The Mortgage Rate
This is determined by the value of the property, as well as the size of your deposit. Generally, the more money you can put down for a deposit, the better your mortgage rate will be, since you present less of a risk to the lender. That’s why the products with the lowest loan-to-value (LTV) tend to be found at the top of the charts.
In addition, you may want to compare the deals here with those on offer in the variable rate mortgage charts, as there are some economic circumstances under which variable rates may actually be lower than fixed mortgage rates. However, if this is the case, keep in mind that variable rates can increase beyond the fixed rate in the intervening years. Whether this is an acceptable risk will depend on your specific circumstances and attitude towards risk.
Fees and other charges
Compare deals not just on rates and LTV, but also look at the fees. The three-year fixed mortgage with the lowest rate may look the most appealing, but if it comes with an expensive arrangement fee it can turn out to be costlier overall.

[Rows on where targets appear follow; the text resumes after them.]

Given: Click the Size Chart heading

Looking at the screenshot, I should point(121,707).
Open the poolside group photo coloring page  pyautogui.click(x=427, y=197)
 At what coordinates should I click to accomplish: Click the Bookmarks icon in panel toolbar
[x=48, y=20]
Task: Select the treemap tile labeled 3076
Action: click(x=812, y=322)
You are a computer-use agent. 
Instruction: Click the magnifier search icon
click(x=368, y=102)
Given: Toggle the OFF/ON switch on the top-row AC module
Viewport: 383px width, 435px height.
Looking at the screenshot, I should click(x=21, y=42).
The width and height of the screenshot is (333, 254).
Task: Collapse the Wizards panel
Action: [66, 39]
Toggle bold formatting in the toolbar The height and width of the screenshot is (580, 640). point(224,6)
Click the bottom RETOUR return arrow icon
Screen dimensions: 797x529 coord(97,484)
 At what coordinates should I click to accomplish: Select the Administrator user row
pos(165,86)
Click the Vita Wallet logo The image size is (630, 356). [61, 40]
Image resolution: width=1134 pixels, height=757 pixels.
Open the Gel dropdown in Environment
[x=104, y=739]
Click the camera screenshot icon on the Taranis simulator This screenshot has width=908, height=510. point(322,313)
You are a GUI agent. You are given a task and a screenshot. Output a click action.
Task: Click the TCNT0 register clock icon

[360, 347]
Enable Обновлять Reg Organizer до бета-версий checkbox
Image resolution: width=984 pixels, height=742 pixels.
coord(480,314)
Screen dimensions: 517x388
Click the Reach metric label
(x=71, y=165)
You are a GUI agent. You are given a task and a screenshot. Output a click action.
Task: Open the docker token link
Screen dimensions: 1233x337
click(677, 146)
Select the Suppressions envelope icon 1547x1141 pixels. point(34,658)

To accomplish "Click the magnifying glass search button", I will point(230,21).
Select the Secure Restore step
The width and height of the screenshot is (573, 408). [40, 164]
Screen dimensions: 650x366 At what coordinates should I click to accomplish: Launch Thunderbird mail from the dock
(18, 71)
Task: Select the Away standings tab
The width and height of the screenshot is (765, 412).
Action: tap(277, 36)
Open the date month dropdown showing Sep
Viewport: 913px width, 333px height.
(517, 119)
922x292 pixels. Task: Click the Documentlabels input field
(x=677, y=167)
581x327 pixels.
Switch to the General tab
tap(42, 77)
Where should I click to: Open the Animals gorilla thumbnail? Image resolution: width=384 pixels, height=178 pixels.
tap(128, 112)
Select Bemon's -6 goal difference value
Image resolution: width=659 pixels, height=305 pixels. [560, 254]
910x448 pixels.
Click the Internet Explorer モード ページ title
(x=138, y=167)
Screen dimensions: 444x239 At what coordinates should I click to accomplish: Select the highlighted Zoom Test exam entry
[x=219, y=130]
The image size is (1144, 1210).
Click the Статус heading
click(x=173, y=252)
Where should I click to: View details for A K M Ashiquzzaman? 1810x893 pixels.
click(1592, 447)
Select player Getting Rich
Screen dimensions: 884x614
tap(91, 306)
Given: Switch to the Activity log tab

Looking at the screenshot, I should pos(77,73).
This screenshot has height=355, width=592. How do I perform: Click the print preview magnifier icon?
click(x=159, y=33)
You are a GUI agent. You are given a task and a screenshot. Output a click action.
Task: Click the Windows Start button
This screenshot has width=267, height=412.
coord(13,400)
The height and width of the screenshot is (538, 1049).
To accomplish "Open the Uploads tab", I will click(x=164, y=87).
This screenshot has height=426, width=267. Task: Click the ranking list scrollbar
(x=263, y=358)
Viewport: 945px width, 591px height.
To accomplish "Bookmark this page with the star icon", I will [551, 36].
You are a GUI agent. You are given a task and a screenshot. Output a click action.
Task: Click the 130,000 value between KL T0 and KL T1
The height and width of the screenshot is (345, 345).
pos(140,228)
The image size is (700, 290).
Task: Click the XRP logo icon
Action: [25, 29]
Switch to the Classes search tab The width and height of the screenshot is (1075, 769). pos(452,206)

The representative example given for each deal enables you to see the repayments and total cost using set criteria giving you a level playing field on which to compare the costs of different products. Next to this, you’ll also want to work out how much the mortgage will cost you specifically, to make sure you can afford the monthly payments.
Note that some mortgages allow you to add your upfront fees to the mortgage balance. While this could minimise your costs at the time, it also means interest will be charged on this extra debt, likely making it more expensive in the long term.
Aside from upfront charges, it's worth seeing how much you would be charged if you have to cancel the mortgage, too, i.e. the Early Repayment Charge. Even if you never need it, it's better to find out now before it’s too late.